• **What you have to do**: Express the rows from the line containing "Activate the crosshair tool" through the end of the rows as a two-column CSV with the headers instruction and location. Give one line per row, with the text and its answer each in a single quoted field and line breaks turned into spaces, and leave the pictures out.

________

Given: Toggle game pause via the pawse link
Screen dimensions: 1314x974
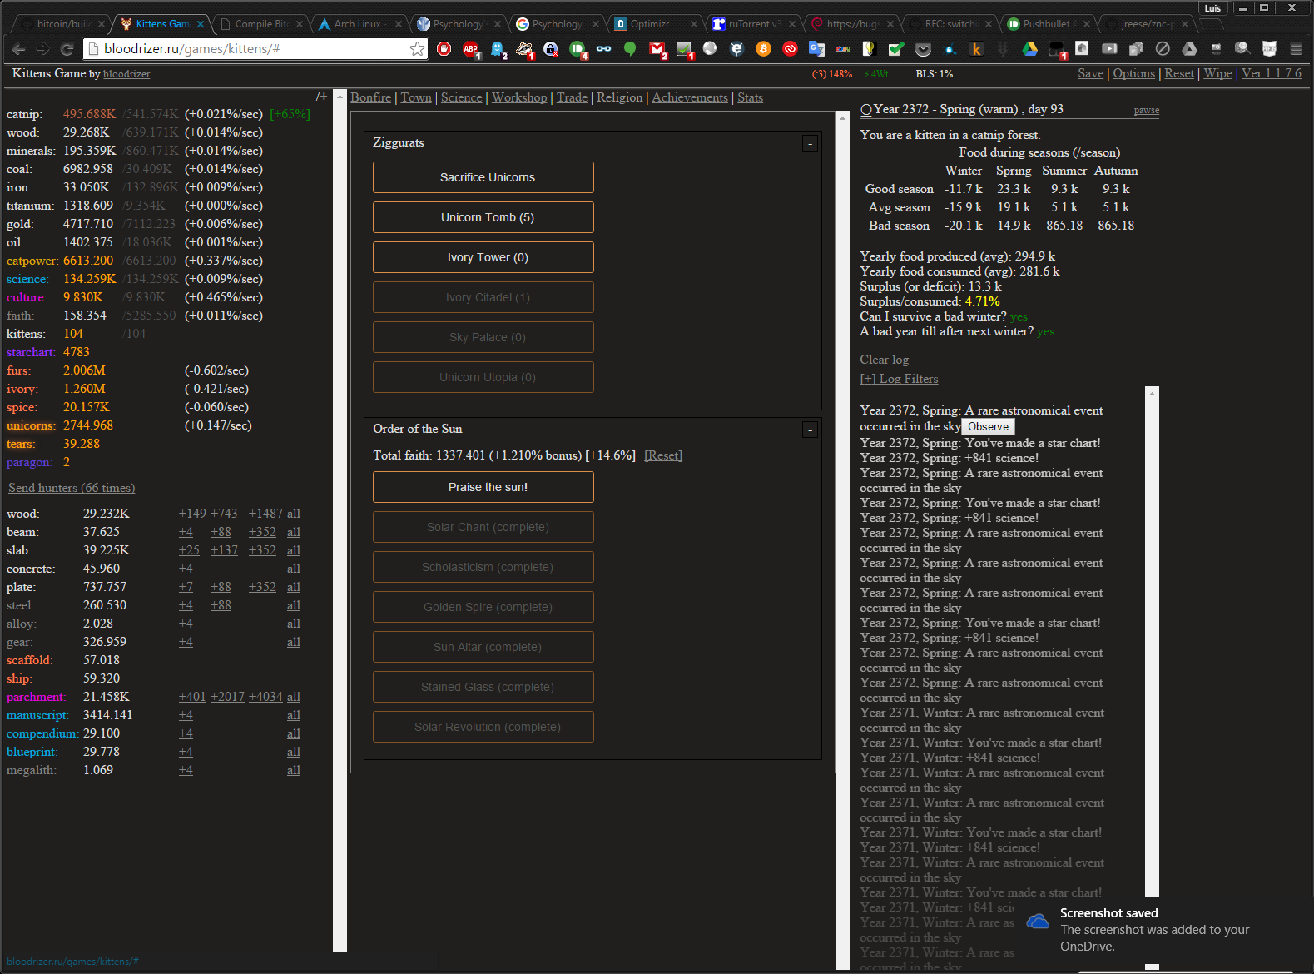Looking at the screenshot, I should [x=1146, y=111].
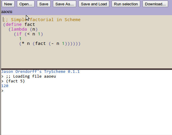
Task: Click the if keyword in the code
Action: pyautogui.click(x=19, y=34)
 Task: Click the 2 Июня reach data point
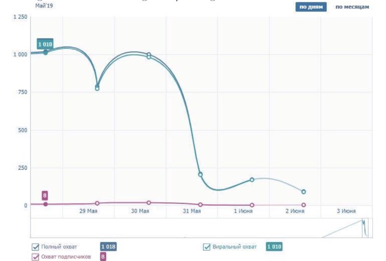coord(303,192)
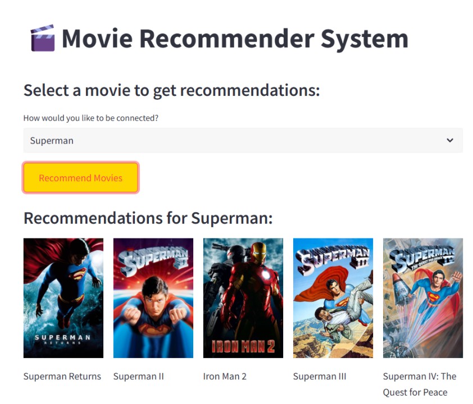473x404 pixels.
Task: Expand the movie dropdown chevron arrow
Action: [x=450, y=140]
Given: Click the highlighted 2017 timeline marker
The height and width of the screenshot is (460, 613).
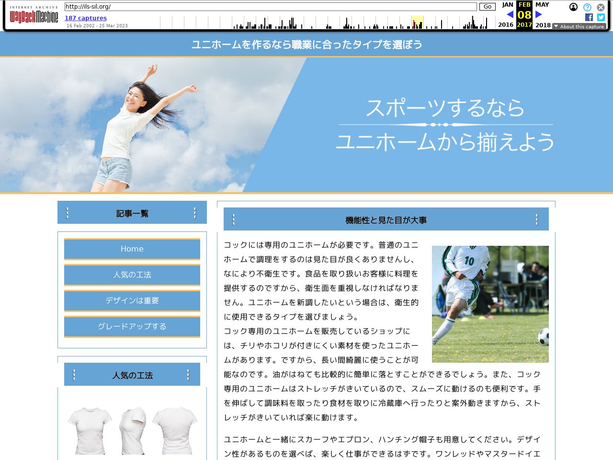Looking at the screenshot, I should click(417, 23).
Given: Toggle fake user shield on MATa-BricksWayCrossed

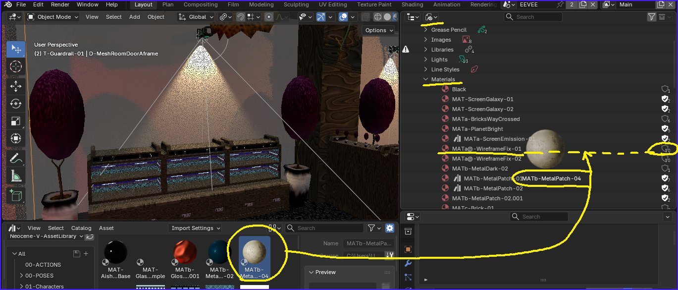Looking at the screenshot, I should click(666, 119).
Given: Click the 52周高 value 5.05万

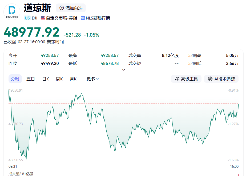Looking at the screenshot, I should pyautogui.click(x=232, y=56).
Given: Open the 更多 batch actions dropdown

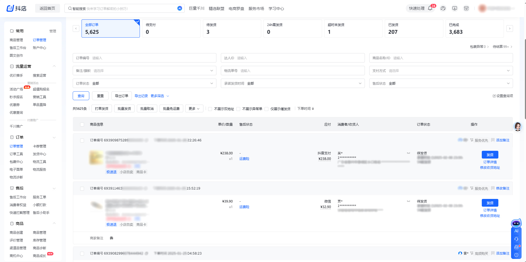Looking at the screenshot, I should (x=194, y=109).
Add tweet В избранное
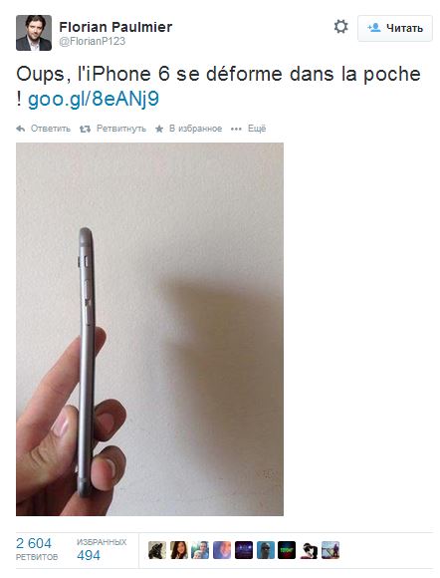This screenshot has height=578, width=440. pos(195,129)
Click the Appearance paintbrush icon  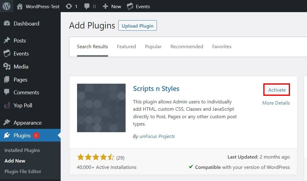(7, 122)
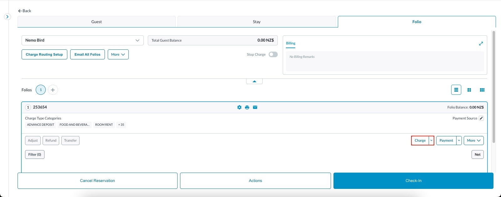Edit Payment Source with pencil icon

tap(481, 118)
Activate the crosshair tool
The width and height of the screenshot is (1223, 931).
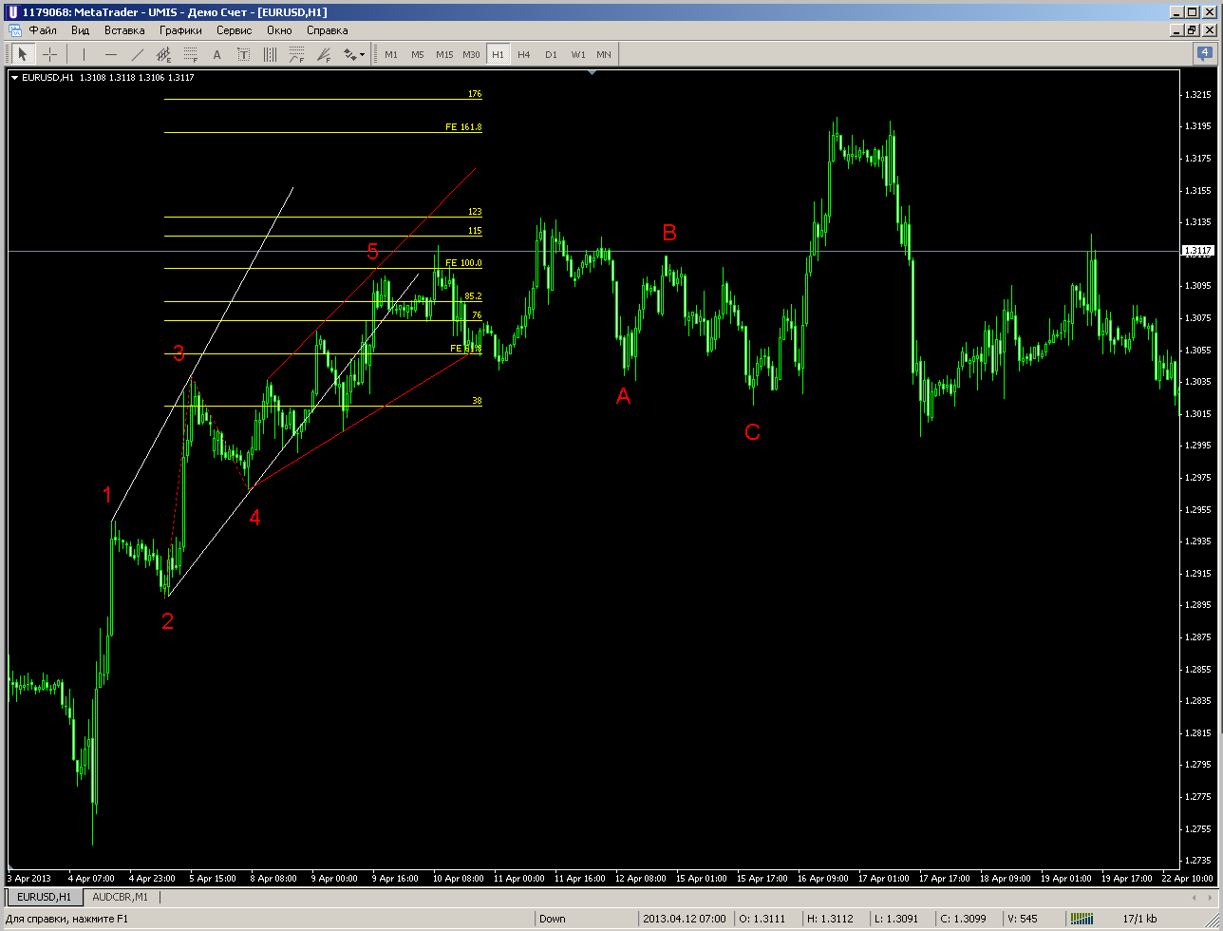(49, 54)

________

• **The reply**:
instruction,location
"Activate the crosshair tool The width and height of the screenshot is (1223, 931).","(49, 54)"